You can download the course or stream it online in their Ripple Training web player, which is actually a great way to engage with the content because you have access to the chapters and sub-headings for even more refined content navigation.
You can also stream this on your mobile, but it might hammer your data bandwidth. For a full list of what the course covers hit the Outline tab, here.
If you’re a professional or frequent user of Resolve you’d be crazy not to the time in watching through Alexis lecture and making notes of the features that will benefit your workflow the most, especially given how huge the update is. In fact you’ll almost certainly benefit from repeat viewings as you commit more and more features to memory.
With so many new features, even if you carefully read through the entire feature list you wouldn’t fully understand what they are or how to use them. More importantly you’re only going to be looking for things you think you need rather than features that you’ve never thought of but that will make your life much easier. In watching this course you’re guaranteed to learn valuable new insights about Resolve 12.5.
80 Free DaVinci Resolve 12 Tutorials and more!
London based Goat’s Eye View (I don’t know what it’s called that) has a brilliant YouTube channel with over 80 free DaVinci Resolve 12 and 12.5 tutorials. If you’re a Window’s user tired of seeing every tutorial running on a Mac then this series will make you happy, although there’s little difference between them! Anyway the tutorials are well created and nice and short. Well worth a look!
Colorist Casey Faris reviews the new $350 Tangent Ripple, in this 4 minute run down of his experience working with it. Casey provides a balanced and detailed review concluding that the Ripple is:
“a solid unit that looks professional and has great controls with a few little quirks… for the price I’d give it 4/5 stars.

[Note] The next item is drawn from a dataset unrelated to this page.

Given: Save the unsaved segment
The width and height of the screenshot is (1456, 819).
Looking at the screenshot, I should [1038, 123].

If you’re looking for something to help you with an occasional colour grading project this is probably a good buy…”
Check out this round up of Affordable Colour Grading Surfaces for more details on the Tangent Ripple, and other affordable options.

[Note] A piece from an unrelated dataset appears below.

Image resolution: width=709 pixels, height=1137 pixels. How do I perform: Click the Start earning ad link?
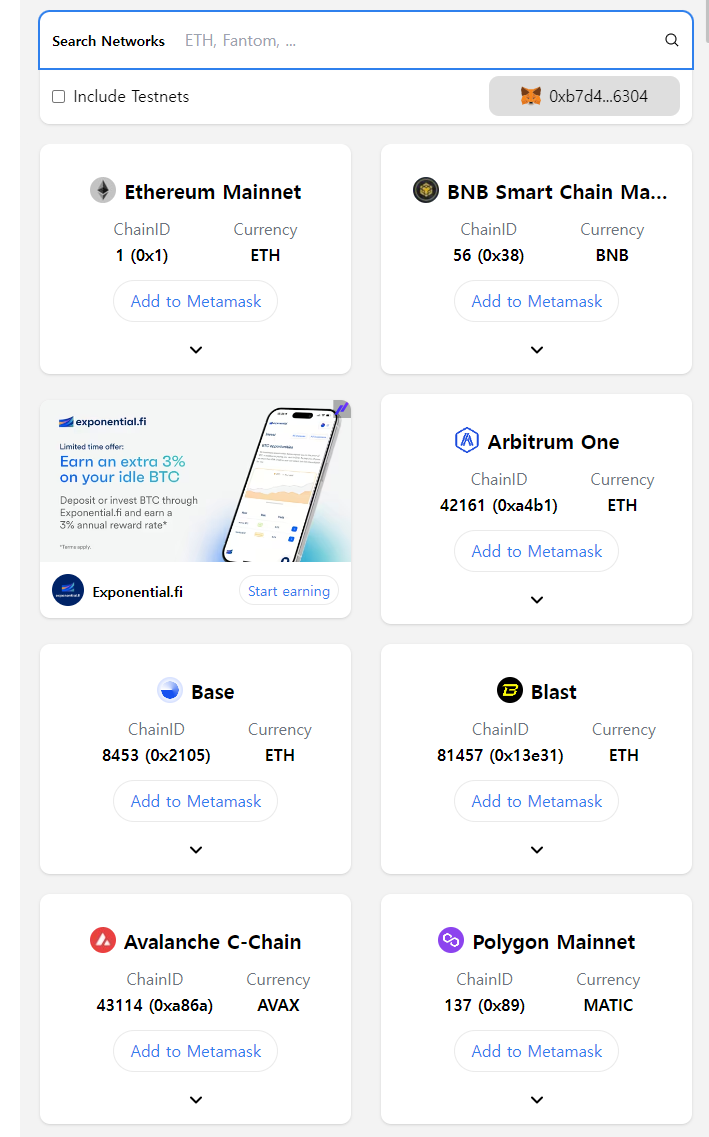289,591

You can download a short PDF user guide from Tangent to help you get up and running with the Ripple and Resolve here.
Whilst on the subject of control surfaces this thread on the Lift Gamma Gain forum has some useful tips for anyone using a professional (and BMD supported) control surface and Resolve 12.5
The right most of the three unlabelled keys below the left / first / shadow trackball toggles the fourth trackball in and out of offset adjust mode. AND the three keys above the fourth trackball function as resets, as per the ones above the other trackballs when used in conjunction with shift down.
@warreneagles There isn't, the main new thing is more knobs for custom curve contrast adjustments (0, 20, 40, 60, 80, 100% LUM).
— Alexis Van Hurkman (@hurkman) May 22, 2016
In Ripple Training‘s on-going free tutorial series Resolve in a Rush, you can pick up some great tips and techniques for improving your colour grading and speeding up your workflow. These tutorials are the latest in the series, but you can check out all of them in this Youtube playlist or this previous post on Resolve 12.5 Tutorials.
The whole series has been created by Alexis Van Hurkman, which gives you a good taster of what his paid Ripple Training is like.
DaVinci Resolve Twitter Tips
DaVinci #Resolve12.5 tip of the day:
Shift Up/Dn + Play Still to apply grade/display node graph for current still in gallery/timeline
— Rohit Gupta (@rohit_bmd) May 27, 2016
To round out this DaVinci Resolve 12.5 training post here are a handful of useful tips from colorists who Tweet. As always click on the date stamp of each Tweet to open up the full conversation.
#Resolve 12.5 Tip (1/2) — Cmd-Opt-Up/Down Arrow moves Video destination control up & down 1 track at a time relative its previous position.
— Alexis Van Hurkman (@hurkman) May 18, 2016
@aienn If you have a clip with an embedded Alpha channel, just import it and edit it into a superimposed track, the alpha should just work.
— Alexis Van Hurkman (@hurkman) May 18, 2016
#Resolve 12.5 Tip (2/2) — Cmd-Shift-Up/Down Arrow moves Audio destination control up & down 1 track at a time.